PROBLEM TO SOLVE: Copy the material word for word, from its very first line down through the line containing "coordinates (58, 118).".

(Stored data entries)
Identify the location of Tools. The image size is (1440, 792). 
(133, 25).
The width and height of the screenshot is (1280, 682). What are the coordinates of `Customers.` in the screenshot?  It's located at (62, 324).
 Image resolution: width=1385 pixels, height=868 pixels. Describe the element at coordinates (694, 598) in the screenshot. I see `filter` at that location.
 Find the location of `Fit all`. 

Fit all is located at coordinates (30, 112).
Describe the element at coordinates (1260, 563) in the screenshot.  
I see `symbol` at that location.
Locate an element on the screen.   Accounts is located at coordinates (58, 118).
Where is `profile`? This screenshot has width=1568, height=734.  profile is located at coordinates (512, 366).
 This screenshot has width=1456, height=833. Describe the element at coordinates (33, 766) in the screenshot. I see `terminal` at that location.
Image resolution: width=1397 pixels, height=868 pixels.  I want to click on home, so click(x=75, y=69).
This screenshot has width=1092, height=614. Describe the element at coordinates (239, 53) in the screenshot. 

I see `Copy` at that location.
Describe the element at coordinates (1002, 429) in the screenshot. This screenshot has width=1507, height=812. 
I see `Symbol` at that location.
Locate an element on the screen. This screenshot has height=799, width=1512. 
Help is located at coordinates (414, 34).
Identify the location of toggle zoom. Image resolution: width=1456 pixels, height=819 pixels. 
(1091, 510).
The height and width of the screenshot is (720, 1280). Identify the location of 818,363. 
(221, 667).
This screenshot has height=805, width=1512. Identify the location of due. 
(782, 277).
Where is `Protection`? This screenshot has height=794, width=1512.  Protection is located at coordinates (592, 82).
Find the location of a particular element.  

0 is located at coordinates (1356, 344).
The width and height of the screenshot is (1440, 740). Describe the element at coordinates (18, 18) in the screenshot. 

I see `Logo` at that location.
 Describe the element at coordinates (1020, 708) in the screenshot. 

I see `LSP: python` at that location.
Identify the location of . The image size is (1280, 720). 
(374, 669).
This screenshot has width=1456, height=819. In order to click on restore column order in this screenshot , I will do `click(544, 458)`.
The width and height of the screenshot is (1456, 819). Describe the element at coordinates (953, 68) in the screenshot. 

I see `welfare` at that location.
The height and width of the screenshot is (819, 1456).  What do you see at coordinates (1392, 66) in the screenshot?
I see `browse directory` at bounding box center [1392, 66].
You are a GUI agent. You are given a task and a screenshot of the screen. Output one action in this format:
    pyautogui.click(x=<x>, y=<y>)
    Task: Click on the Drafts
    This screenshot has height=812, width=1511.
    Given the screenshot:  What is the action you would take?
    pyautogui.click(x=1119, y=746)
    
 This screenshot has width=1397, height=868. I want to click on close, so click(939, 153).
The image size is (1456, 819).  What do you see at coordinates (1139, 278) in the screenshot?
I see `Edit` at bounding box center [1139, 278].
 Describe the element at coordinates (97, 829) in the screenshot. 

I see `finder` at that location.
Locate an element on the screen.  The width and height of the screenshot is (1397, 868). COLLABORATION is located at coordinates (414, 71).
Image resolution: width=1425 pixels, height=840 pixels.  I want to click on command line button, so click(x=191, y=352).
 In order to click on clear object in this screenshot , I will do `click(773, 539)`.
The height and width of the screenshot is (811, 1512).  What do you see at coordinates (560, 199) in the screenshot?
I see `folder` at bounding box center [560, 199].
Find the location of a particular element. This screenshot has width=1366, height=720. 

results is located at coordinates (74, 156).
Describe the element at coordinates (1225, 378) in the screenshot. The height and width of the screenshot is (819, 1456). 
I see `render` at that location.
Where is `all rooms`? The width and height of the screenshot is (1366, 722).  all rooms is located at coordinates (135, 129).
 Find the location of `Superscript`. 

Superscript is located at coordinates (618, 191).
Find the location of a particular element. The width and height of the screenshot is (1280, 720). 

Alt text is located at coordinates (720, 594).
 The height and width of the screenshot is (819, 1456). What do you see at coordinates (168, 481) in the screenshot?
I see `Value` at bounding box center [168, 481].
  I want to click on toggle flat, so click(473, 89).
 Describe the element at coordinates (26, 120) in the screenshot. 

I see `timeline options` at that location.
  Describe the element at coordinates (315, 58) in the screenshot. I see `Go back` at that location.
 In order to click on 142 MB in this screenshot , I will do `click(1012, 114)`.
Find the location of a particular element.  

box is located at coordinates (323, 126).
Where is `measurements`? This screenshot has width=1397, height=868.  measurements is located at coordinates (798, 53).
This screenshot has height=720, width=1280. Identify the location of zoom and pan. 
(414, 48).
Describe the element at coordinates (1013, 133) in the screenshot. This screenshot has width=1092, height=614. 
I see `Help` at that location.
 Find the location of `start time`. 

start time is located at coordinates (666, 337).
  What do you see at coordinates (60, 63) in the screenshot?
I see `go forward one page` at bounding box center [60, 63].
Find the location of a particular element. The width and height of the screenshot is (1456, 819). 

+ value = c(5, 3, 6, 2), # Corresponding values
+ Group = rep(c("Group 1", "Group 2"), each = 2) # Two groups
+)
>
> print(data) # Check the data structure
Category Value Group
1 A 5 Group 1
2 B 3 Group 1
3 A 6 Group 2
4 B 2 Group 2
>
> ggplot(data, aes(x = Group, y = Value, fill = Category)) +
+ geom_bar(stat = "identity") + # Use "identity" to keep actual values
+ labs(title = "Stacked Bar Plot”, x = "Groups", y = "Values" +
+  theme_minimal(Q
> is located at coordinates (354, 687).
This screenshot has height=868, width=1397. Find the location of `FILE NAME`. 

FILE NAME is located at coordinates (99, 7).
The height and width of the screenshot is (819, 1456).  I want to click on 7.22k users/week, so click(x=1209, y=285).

COMPLETE OUTPUT:
Identify the location of Tools. The image size is (1440, 792). 
(133, 25).
The width and height of the screenshot is (1280, 682). What are the coordinates of `Customers.` in the screenshot?  It's located at (62, 324).
 Image resolution: width=1385 pixels, height=868 pixels. Describe the element at coordinates (694, 598) in the screenshot. I see `filter` at that location.
 Find the location of `Fit all`. 

Fit all is located at coordinates (30, 112).
Describe the element at coordinates (1260, 563) in the screenshot.  
I see `symbol` at that location.
Locate an element on the screen.   Accounts is located at coordinates (58, 118).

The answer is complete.